Cwej: Down the Middle is a 2020 science-fiction anthology published by Arcbeatle Press, with contributions from various authors, including the creator of Chris Cwej, Andy Lane, and was edited by Hunter O'Connell. It is the first installment in Cwej: The Series, and is an officially licensed spin-off of the multi-media series Doctor Who.

The anthology features the return of Chris Cwej, a companion of the Doctor from the Virgin New Adventures series, as well as the character of Iris Wildthyme. Elements from the Arcbeatle series 10,000 Dawns would also appear.

It received mostly positive reviews from critics, who praised it for its strong writing and stories, with some comparisons being made to the Faction Paradox series, another spin-off of Doctor Who.

=== Work to do ===
Reproduce word for word everything in the Cwej anthology text from "The anthology features" down to "of Doctor Who.". The data that comes next has no connection to the text about the Cwej anthology.

=== Recorded data ===
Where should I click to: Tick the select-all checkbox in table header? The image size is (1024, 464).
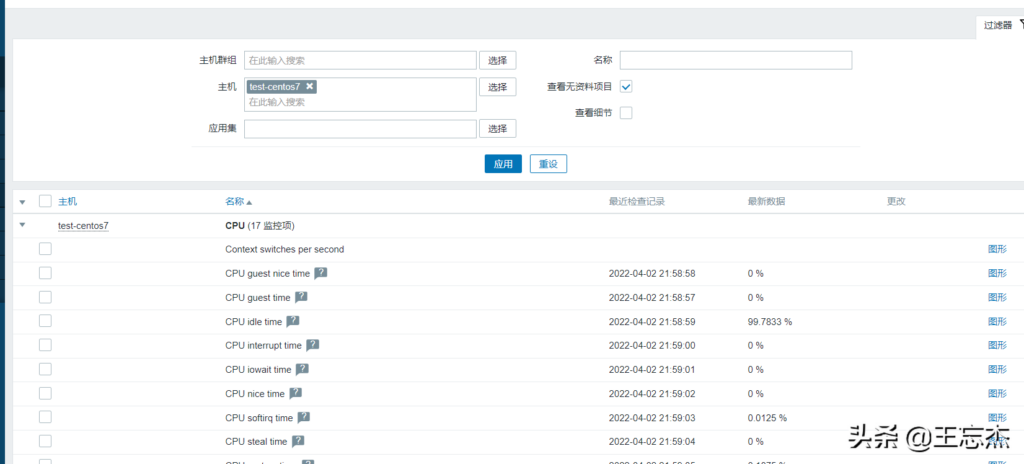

=== Response ===
The anthology features the return of Chris Cwej, a companion of the Doctor from the Virgin New Adventures series, as well as the character of Iris Wildthyme. Elements from the Arcbeatle series 10,000 Dawns would also appear.

It received mostly positive reviews from critics, who praised it for its strong writing and stories, with some comparisons being made to the Faction Paradox series, another spin-off of Doctor Who.